One of the best ways to explore culture is through the street food of a nation. Food that is freshly prepared and cooked by vendors on the street is definitely a treat in Japan.

Once you’ve eaten the delicious bite-sized dumplings, yakitori chicken skewers, and unusual savoury pancakes of the East Asia island country, you’ll never forget the taste or your associated travel memories. Being able to make these snacks at home means that you can satisfy your favourite street food cravings, whenever you want to relive your happy holiday experiences.

Yakitori Chicken

Chicken yakitori is one of the most recognisable Japanese street foods. This savoury snack presents sauce basted chicken thigh meat on a skewer, for easy eating. The dark chicken meat intensifies the flavour of this street food favourite, and retains its moisture when grilled over hot BBQ coals.

To develop flavour and colour, it’s best to brush the yakitori sauce onto both sides of the chicken. Double basting is another neat trick to try. The famous yakitori sauce blends soy sauce, mirin sweet cooking wine, brown sugar, rice vinegar, and fresh ginger and garlic, for a finger-licking coating that is umami rich, sweet and savoury.


If you love to eat Japanese street food that is served on skewers, kushikatsu offers an alternative to the ever-popular yakitori chicken. At first glance, you might be mistaken for thinking that this popular street food is a variation of tempura. Although they are both deep-fried delicacies, kushikatsu uses a stronger type of flour and panko breadcrumbs for coating.

The great thing about this street food is that anything goes! You can deep-fry beef, pork, fish, vegetables like lotus root, or cheese. As long as you can get it onto a skewer, your food of choice is likely to make a tempting kushikatsu.


Unlike most skewered or bite-sized Japanese street foods, okonomiyaki is a hearty dish that requires some form of cutlery to eat it. The frittata style savoury pancake combines an eclectic array of ingredients including shredded cabbage, spring onions, potato or yam. You can customise it by adding octopus, shrimp, squid, bacon or sausage, or leftover veggies.

Popular optional toppings are pork belly, green nori, pickled ginger and mayonnaise, plus the okonomiyaki sauce that is made with ketchup, date syrup, oyster and Worcestershire sauces and curry powder. The texture of okonomiyaki is not unlike a hash brown.


A simple stir-fry noodle dish, yakisoba mixes up meat and vegetables in a sweet-savoury sauce that will have you craving for more.
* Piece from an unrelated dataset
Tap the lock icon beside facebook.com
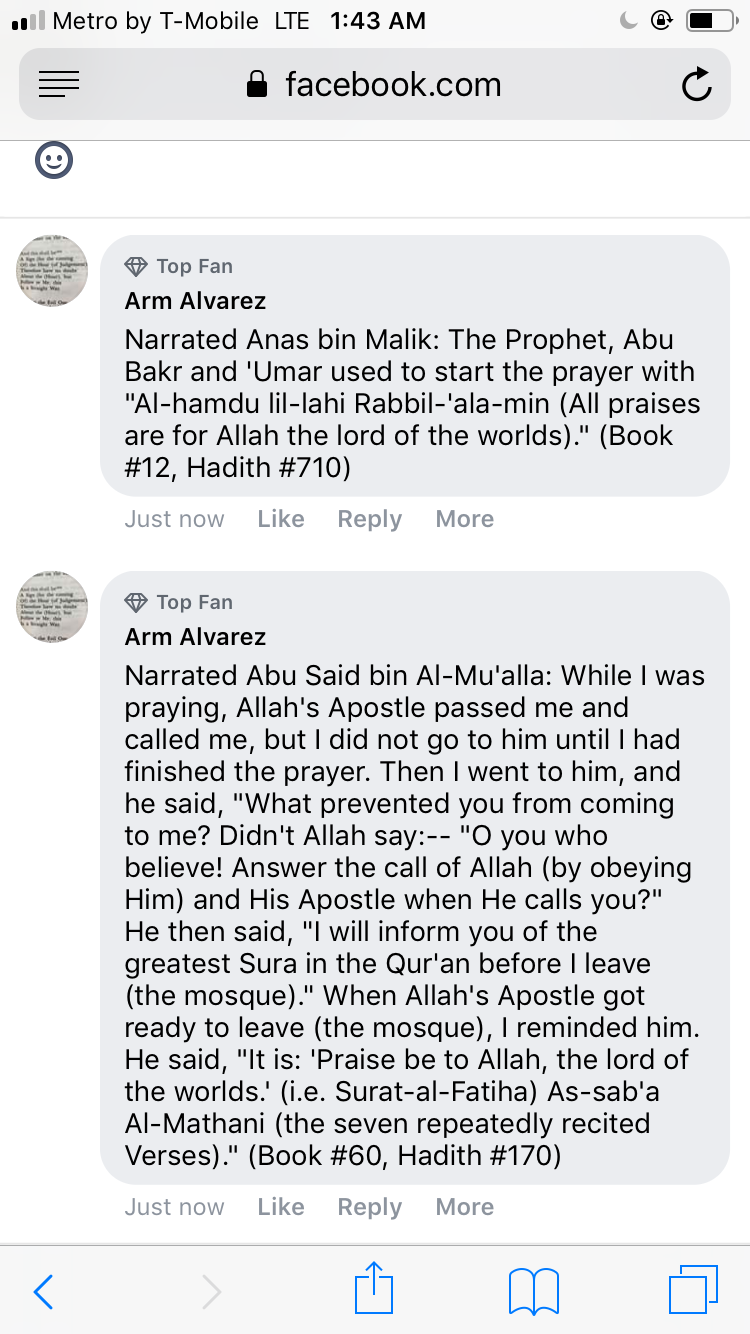The height and width of the screenshot is (1334, 750). (x=258, y=85)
Lean chicken, cabbage and shitake mushrooms nestle in the bed of thick noodles. Spring onions and carrots add colour and crunch. The tangy sauce contains ketchup, soy, oyster and Worcestershire sauces, and brown sugar for sweetness.
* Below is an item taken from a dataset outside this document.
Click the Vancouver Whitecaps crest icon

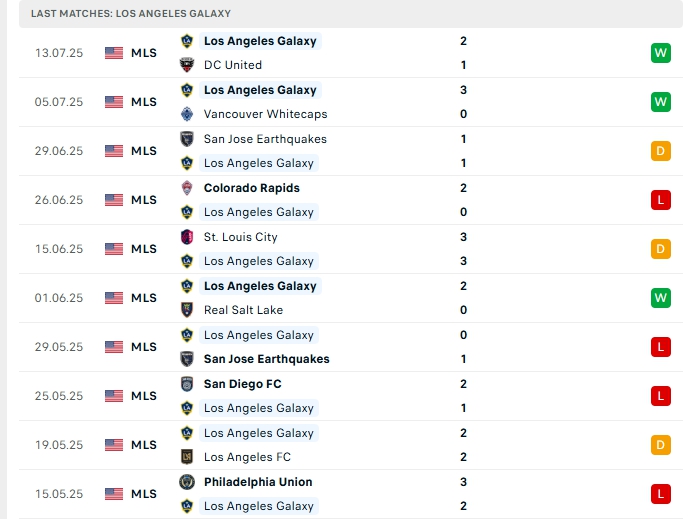[x=186, y=114]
Like most stir-fry dishes, yakisoba is super easy to make. You can use Ramen noodles if you prefer. All the ingredients are tossed together in a wok with the prepared noodles.


One of Osaka’s quintessential street foods, takoyaki is a bite-sized spherical dumpling that is commonly called ‘octopus balls’. The dashi infused, wheat flour based batter dumplings are traditionally stuffed with minced octopus, tempura scraps, spring onions and pickled ginger.
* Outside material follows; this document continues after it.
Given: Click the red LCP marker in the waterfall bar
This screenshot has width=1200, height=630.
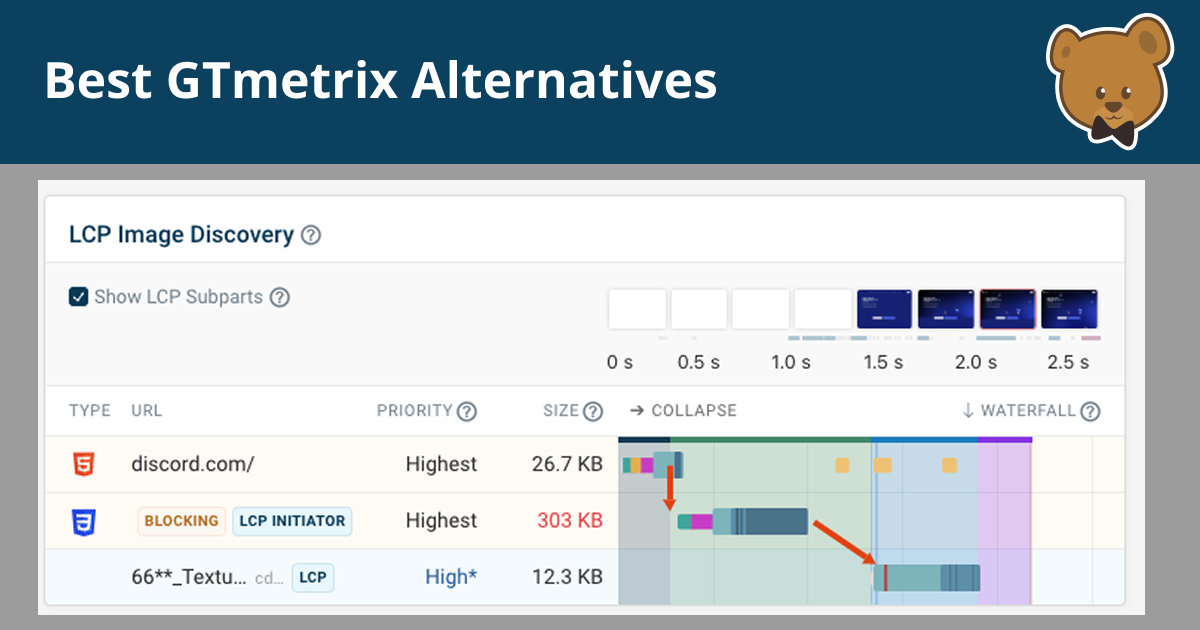Looking at the screenshot, I should (884, 577).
Although they are cooked in a special molded pan in Japan, it is possible to recreate the tasty crispy on the outside, gooey inside takoyaki at home using a Danish style pancake pan. You can also swap the octopus for diced chicken, shrimp or a veggie filling of your choice. Top with mayo and seaweed.


Another spherical snack that you won’t want to miss, while visiting Japan, is tsukune. These soft and juicy chicken meatballs are basted in a sauce that is sweet, salty and sticky. You can use minced chicken, pork, or fish to make tasty bits-size morsels to cook yakitori style – on a skewer and grilled over a hot charcoal fire.

Baste the tsukune with soy or teriyaki sauce for an intense flavour. If you prefer, you can bake or pan-fry the meatballs too. Cook until the tsukune are slightly charred on the outside.


To balance out the meat in your Japanese street food theme feast, it’s worth including shioyaki. This grilled salty fish on a stick is a big hit in Japan on New Year’s Eve. Although mackerel is commonly the catch of the day, you can recreate this marinated grilled fish snack just as well using sea bream instead.

Yaki Imo

If you’re vegetarian or vegan, you’ll be tempted by the alluring smell of freshly baked yaki imo, as you make your way through the Japanese streets of food. The piping hot sweet potatoes have a comfortingly warm and soft texture hat makes them a filling autumn or winter snack.


Once you’ve eaten all the yakitori chicken that you can manage in one sitting, satisfy your sweet tooth with Harajuku crepes. These French-inspired dessert crepes are a popular street food in Tokyo’s biggest and busiest shopping district. The sweet dessert is made like a traditional crepe and folded into a cone shape. Whipped cream, chocolate, fruit and ice cream are amongst the top fillings.